Sunday, January 08, 2012

Blackbird

There are times a song can speak to your soul.  Blackbird made me cry for joy.  It moved me.  It's my new theme song.  Here are the words.  Enjoy!

Blackbird - The Beatles

Blackbird singing in the dead of night
Take these broken wings and learn to fly
All your life
You were only waiting for this moment to arise

Black bird singing in the dead of night
Take these sunken eyes and learn to see
all your life
you were only waiting for this moment to be free

Blackbird fly, Blackbird fly
Into the light of the dark black night.

Blackbird fly, Blackbird fly
Into the light of the dark black night.

Blackbird singing in the dead of night
Take these broken wings and learn to fly
All your life
You were only waiting for this moment to arise,
You were only waiting for this moment to arise,
You were only waiting for this moment to arise


I feel like a silly school girl seeing they did this on Glee.  Then again, I LOVE Glee - so pfffttt.  They also did my other absolutely favorite song & theme song for 2011 "Defying Gravity" from Wicked.



It's a weird place to be - in the middle of the rest of your life.  Is this a destination I'll reach again and again?  Is that "normal"?  I've worried a lot about being normal.  My entire life I've fretted over my own "normalcy".  I'm anything but normal.  I digress - that thought merely makes me laugh.  Why have I worried so very much about being "normal"?  Perhaps because I've forever felt different.

I realized something today.  OK, I've always known this - it makes me feel weak and needy though so I like to pretend it isn't true.  I don't like to be alone.  I mean ... I like to be alone, but I don't like to be alone.  I'm the youngest of nine.  In my formative years, people were constantly around me ... CONSTANTLY.  I didn't mind.  I really enjoy the hum of life.  I like to pick up on conversations and drama.  Stories unfolding all around me make me happy.  When I'm home by myself I only have my own story and so I write.

Thing about writing is --- well, quite frankly, you're seeing my soul.  It's liberating for me to put my thoughts and feelings out there.  At the same time, now you all know (gasp) ME.  It's terrifying to me.  I like to hear all those other stories.  I like to glean experience and knowledge from perceiving others.  This little outlet of mine turns those tables right around.  Scary.

Where is this going?

Being alone.

For having such a large family, they hardly ever talk to me.  Why is this?  I'm not egocentric enough (what?!) to think it's all about me or that I'm the only member of a large family who has this problem.  I think it's more prevalent in large families.  When you grow up as one of many, it can be difficult to shine or feel like anyone craves your time and attention.  I crave time and attention.  I love it.

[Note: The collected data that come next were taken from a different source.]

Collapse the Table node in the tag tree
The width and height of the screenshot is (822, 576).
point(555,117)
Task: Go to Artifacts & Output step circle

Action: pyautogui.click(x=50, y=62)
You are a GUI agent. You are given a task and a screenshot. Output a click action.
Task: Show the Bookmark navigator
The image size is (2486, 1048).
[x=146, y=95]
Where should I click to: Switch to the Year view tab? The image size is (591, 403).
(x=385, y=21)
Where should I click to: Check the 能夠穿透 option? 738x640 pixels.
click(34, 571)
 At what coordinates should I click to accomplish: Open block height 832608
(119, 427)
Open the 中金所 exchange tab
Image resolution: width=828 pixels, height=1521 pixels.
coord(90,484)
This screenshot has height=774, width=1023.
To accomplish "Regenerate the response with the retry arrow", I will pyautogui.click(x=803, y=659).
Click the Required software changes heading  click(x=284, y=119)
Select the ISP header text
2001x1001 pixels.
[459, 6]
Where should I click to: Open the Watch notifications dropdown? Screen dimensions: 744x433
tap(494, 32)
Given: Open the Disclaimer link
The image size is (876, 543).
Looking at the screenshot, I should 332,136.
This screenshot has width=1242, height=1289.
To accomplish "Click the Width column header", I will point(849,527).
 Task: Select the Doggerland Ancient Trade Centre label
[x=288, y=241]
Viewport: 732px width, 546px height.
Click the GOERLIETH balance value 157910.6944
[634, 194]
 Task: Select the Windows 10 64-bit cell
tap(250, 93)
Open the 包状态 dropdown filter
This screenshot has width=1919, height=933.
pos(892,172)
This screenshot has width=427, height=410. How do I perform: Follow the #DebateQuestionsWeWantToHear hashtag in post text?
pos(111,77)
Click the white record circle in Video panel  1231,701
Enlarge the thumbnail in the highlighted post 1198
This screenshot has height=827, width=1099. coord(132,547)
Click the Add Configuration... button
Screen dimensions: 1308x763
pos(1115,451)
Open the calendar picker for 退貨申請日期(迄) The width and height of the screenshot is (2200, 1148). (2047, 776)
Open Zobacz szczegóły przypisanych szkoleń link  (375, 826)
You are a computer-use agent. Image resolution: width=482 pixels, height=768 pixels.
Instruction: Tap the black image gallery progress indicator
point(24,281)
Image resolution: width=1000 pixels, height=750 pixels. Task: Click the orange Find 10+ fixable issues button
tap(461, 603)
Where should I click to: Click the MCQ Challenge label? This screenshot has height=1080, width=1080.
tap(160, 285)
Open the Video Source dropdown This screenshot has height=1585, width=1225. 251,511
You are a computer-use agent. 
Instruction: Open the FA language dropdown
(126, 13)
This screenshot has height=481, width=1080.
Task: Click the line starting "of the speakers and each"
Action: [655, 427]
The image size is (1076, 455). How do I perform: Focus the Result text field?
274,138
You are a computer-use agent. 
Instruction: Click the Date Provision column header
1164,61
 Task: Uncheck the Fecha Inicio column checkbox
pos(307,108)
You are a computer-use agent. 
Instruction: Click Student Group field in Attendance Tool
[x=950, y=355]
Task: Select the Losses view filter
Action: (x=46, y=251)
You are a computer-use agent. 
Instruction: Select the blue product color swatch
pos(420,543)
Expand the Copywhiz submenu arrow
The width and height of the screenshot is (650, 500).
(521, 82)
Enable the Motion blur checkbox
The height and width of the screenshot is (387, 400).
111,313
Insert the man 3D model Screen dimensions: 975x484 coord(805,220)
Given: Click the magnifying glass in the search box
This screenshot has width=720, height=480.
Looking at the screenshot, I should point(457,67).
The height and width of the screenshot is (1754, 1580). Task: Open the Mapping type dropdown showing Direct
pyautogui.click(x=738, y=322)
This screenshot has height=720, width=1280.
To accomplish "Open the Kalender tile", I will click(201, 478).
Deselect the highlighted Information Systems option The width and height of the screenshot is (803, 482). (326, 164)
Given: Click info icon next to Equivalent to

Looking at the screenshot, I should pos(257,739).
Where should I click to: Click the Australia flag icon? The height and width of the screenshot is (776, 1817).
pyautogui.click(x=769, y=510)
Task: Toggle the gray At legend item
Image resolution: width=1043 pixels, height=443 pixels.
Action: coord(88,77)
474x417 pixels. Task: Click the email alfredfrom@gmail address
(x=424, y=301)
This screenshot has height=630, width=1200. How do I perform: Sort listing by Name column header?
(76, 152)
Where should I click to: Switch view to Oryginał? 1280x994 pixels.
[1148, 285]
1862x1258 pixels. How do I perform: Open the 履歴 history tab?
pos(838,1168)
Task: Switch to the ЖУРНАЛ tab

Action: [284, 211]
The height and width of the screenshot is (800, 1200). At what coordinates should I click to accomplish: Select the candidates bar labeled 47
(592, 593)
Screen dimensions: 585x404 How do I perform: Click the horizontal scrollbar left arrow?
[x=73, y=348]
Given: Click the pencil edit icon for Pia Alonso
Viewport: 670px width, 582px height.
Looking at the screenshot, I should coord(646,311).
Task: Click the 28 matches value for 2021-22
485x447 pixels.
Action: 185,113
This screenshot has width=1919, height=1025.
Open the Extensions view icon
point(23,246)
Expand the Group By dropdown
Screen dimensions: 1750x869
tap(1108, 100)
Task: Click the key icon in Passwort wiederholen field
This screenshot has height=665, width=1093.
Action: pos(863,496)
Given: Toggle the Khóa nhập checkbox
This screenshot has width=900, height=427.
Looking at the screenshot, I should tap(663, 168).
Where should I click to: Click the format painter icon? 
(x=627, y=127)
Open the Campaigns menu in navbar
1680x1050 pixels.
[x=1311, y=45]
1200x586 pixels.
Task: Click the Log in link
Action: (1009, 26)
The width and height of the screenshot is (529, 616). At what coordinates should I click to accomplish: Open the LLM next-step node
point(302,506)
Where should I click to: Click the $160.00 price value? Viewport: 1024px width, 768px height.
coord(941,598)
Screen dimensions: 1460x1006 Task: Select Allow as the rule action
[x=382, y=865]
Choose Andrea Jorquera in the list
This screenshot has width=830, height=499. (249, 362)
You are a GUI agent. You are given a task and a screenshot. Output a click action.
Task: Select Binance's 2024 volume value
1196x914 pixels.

Recently I was given a gift.  I got to slink back into the old role of listening and gleaning joy from life happening around me.  It was Christmas Eve.  My sister, Melissa, invited me over to celebrate with her & our brother, David's, family with my Dot & Happy Joe.  I have to admit it was hard to get dressed and get over there that night.  I was sad.  I was super super super sad and missing my children horribly.  I pulled my big girl panties on and went over to celebrate a holiday with my family.  Upon walking in the door, I was greeted with screams of "Aunt Glenda!!  Aunt Glenda is HERE!!!"  All my sorrow melted.  All my own angst and sadness - gone.  They were super happy I was there so they could start the gift exchange (yeah I know that), but they also gave me hugs and smiles and were genuinely happy to see me.  It made my day.  It transformed my attitude.

During the excitement, chatter, and activity I decided to take a back seat for a moment to soak it all in completely.  I sat back, away from the hum of activity.  I pretended to do something on my phone when what I was really doing, what I was loving and savoring - were the laughs, screams of this and that, talk between cousins, a brother and sister.  I loved it.  I was alone, but completely surrounded.  I prefer life that way.

1 comment:

Audrey said...

Have always very much loved "Blackbird" - all versions of it. Was tickled to see that you have several of them in your playlist! Also love "Defying Gravity" and most of the other Wicked songs. "Popular" was my ringtone forever because of how often my phone rang! Love that we have this in common.